Your job is to reproduce all of the data exactly.

Extracted records
•••••

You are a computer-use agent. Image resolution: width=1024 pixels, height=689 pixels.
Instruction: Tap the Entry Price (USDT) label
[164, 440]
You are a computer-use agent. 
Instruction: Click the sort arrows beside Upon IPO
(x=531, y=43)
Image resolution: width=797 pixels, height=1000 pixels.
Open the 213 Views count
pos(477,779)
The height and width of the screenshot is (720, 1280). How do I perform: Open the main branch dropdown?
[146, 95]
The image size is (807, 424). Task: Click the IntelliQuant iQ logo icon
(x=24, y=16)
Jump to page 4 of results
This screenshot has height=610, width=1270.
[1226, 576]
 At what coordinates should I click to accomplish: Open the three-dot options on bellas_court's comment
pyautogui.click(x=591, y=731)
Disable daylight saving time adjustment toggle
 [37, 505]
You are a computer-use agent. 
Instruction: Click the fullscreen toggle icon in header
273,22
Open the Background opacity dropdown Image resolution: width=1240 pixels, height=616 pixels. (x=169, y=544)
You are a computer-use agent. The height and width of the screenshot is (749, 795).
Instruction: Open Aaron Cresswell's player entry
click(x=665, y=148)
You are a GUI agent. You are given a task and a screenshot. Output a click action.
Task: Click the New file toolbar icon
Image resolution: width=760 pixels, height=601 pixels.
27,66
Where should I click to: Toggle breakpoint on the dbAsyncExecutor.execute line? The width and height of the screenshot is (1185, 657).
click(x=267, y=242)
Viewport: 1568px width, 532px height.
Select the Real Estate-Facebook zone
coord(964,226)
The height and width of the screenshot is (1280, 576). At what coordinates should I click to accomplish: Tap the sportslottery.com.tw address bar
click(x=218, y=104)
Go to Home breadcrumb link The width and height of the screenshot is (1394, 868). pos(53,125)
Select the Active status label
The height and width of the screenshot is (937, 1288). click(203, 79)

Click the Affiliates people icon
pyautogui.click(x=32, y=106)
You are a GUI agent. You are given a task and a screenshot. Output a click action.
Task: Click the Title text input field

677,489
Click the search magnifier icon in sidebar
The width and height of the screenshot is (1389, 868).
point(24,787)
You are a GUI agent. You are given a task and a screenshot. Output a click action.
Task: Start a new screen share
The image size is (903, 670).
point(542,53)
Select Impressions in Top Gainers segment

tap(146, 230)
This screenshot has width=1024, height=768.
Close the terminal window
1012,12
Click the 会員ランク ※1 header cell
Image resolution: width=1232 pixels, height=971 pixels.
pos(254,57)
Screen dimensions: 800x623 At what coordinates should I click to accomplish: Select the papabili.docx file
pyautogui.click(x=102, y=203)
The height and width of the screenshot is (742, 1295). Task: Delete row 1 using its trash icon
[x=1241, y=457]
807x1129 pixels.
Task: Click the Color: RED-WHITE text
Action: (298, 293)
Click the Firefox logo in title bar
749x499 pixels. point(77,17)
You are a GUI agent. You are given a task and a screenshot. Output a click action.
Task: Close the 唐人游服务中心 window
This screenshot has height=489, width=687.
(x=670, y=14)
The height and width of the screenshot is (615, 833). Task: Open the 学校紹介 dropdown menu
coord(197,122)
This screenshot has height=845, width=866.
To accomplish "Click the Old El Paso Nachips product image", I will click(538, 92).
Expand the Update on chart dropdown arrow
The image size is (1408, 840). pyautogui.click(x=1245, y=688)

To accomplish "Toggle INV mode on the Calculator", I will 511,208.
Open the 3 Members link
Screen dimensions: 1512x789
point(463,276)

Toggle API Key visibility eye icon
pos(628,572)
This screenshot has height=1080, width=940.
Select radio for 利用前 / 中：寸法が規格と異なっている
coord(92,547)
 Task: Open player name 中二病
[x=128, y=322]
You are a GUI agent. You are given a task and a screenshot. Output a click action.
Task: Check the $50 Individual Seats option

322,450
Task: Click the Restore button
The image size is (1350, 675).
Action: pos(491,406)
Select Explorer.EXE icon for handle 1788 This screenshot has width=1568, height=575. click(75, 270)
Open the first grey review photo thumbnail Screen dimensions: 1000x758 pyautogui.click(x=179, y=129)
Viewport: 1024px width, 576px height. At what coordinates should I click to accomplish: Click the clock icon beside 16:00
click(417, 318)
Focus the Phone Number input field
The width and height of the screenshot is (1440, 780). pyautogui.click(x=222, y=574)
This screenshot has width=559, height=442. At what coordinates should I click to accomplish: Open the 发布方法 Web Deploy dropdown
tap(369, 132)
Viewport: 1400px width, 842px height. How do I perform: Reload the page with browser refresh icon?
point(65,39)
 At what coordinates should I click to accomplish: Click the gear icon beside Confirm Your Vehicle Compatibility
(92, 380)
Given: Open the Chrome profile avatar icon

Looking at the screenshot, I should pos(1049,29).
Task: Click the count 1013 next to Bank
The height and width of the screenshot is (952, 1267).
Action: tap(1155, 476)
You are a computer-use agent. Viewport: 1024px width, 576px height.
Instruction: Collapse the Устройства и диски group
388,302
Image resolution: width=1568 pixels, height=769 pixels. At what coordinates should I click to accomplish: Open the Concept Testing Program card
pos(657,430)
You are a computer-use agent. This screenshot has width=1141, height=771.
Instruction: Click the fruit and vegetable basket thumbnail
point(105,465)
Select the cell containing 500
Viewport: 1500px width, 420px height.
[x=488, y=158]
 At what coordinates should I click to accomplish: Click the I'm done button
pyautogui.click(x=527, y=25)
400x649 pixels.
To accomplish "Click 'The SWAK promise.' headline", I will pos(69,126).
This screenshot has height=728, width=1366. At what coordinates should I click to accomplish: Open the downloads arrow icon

•••••

▶ **Answer space**
You are a computer-use agent. Image resolution: width=1024 pixels, height=689 pixels.
Instruction: Tap the Entry Price (USDT) label
[164, 440]
You are a computer-use agent. 
Instruction: Click the sort arrows beside Upon IPO
(x=531, y=43)
Image resolution: width=797 pixels, height=1000 pixels.
Open the 213 Views count
pos(477,779)
The height and width of the screenshot is (720, 1280). How do I perform: Open the main branch dropdown?
[146, 95]
The image size is (807, 424). Task: Click the IntelliQuant iQ logo icon
(x=24, y=16)
Jump to page 4 of results
This screenshot has height=610, width=1270.
[1226, 576]
 At what coordinates should I click to accomplish: Open the three-dot options on bellas_court's comment
pyautogui.click(x=591, y=731)
Disable daylight saving time adjustment toggle
 [37, 505]
You are a computer-use agent. 
Instruction: Click the fullscreen toggle icon in header
273,22
Open the Background opacity dropdown Image resolution: width=1240 pixels, height=616 pixels. (x=169, y=544)
You are a computer-use agent. The height and width of the screenshot is (749, 795).
Instruction: Open Aaron Cresswell's player entry
click(x=665, y=148)
You are a GUI agent. You are given a task and a screenshot. Output a click action.
Task: Click the New file toolbar icon
Image resolution: width=760 pixels, height=601 pixels.
27,66
Where should I click to: Toggle breakpoint on the dbAsyncExecutor.execute line? The width and height of the screenshot is (1185, 657).
click(x=267, y=242)
Viewport: 1568px width, 532px height.
Select the Real Estate-Facebook zone
coord(964,226)
The height and width of the screenshot is (1280, 576). At what coordinates should I click to accomplish: Tap the sportslottery.com.tw address bar
click(x=218, y=104)
Go to Home breadcrumb link The width and height of the screenshot is (1394, 868). pos(53,125)
Select the Active status label
The height and width of the screenshot is (937, 1288). click(203, 79)

Click the Affiliates people icon
pyautogui.click(x=32, y=106)
You are a GUI agent. You are given a task and a screenshot. Output a click action.
Task: Click the Title text input field

677,489
Click the search magnifier icon in sidebar
The width and height of the screenshot is (1389, 868).
point(24,787)
You are a GUI agent. You are given a task and a screenshot. Output a click action.
Task: Start a new screen share
The image size is (903, 670).
point(542,53)
Select Impressions in Top Gainers segment

tap(146, 230)
This screenshot has width=1024, height=768.
Close the terminal window
1012,12
Click the 会員ランク ※1 header cell
Image resolution: width=1232 pixels, height=971 pixels.
pos(254,57)
Screen dimensions: 800x623 At what coordinates should I click to accomplish: Select the papabili.docx file
pyautogui.click(x=102, y=203)
The height and width of the screenshot is (742, 1295). Task: Delete row 1 using its trash icon
[x=1241, y=457]
807x1129 pixels.
Task: Click the Color: RED-WHITE text
Action: (298, 293)
Click the Firefox logo in title bar
749x499 pixels. point(77,17)
You are a GUI agent. You are given a task and a screenshot. Output a click action.
Task: Close the 唐人游服务中心 window
This screenshot has height=489, width=687.
(x=670, y=14)
The height and width of the screenshot is (615, 833). Task: Open the 学校紹介 dropdown menu
coord(197,122)
This screenshot has height=845, width=866.
To accomplish "Click the Old El Paso Nachips product image", I will click(538, 92).
Expand the Update on chart dropdown arrow
The image size is (1408, 840). pyautogui.click(x=1245, y=688)

To accomplish "Toggle INV mode on the Calculator", I will 511,208.
Open the 3 Members link
Screen dimensions: 1512x789
point(463,276)

Toggle API Key visibility eye icon
pos(628,572)
This screenshot has height=1080, width=940.
Select radio for 利用前 / 中：寸法が規格と異なっている
coord(92,547)
 Task: Open player name 中二病
[x=128, y=322]
You are a GUI agent. You are given a task and a screenshot. Output a click action.
Task: Check the $50 Individual Seats option

322,450
Task: Click the Restore button
The image size is (1350, 675).
Action: pos(491,406)
Select Explorer.EXE icon for handle 1788 This screenshot has width=1568, height=575. click(75, 270)
Open the first grey review photo thumbnail Screen dimensions: 1000x758 pyautogui.click(x=179, y=129)
Viewport: 1024px width, 576px height. At what coordinates should I click to accomplish: Click the clock icon beside 16:00
click(417, 318)
Focus the Phone Number input field
The width and height of the screenshot is (1440, 780). pyautogui.click(x=222, y=574)
This screenshot has width=559, height=442. At what coordinates should I click to accomplish: Open the 发布方法 Web Deploy dropdown
tap(369, 132)
Viewport: 1400px width, 842px height. How do I perform: Reload the page with browser refresh icon?
point(65,39)
 At what coordinates should I click to accomplish: Click the gear icon beside Confirm Your Vehicle Compatibility
(92, 380)
Given: Open the Chrome profile avatar icon

Looking at the screenshot, I should pos(1049,29).
Task: Click the count 1013 next to Bank
The height and width of the screenshot is (952, 1267).
Action: tap(1155, 476)
You are a computer-use agent. Viewport: 1024px width, 576px height.
Instruction: Collapse the Устройства и диски group
388,302
Image resolution: width=1568 pixels, height=769 pixels. At what coordinates should I click to accomplish: Open the Concept Testing Program card
pos(657,430)
You are a computer-use agent. This screenshot has width=1141, height=771.
Instruction: Click the fruit and vegetable basket thumbnail
point(105,465)
Select the cell containing 500
Viewport: 1500px width, 420px height.
[x=488, y=158]
 At what coordinates should I click to accomplish: Click the I'm done button
pyautogui.click(x=527, y=25)
400x649 pixels.
To accomplish "Click 'The SWAK promise.' headline", I will pos(69,126).
This screenshot has height=728, width=1366. At what coordinates should I click to accomplish: Open the downloads arrow icon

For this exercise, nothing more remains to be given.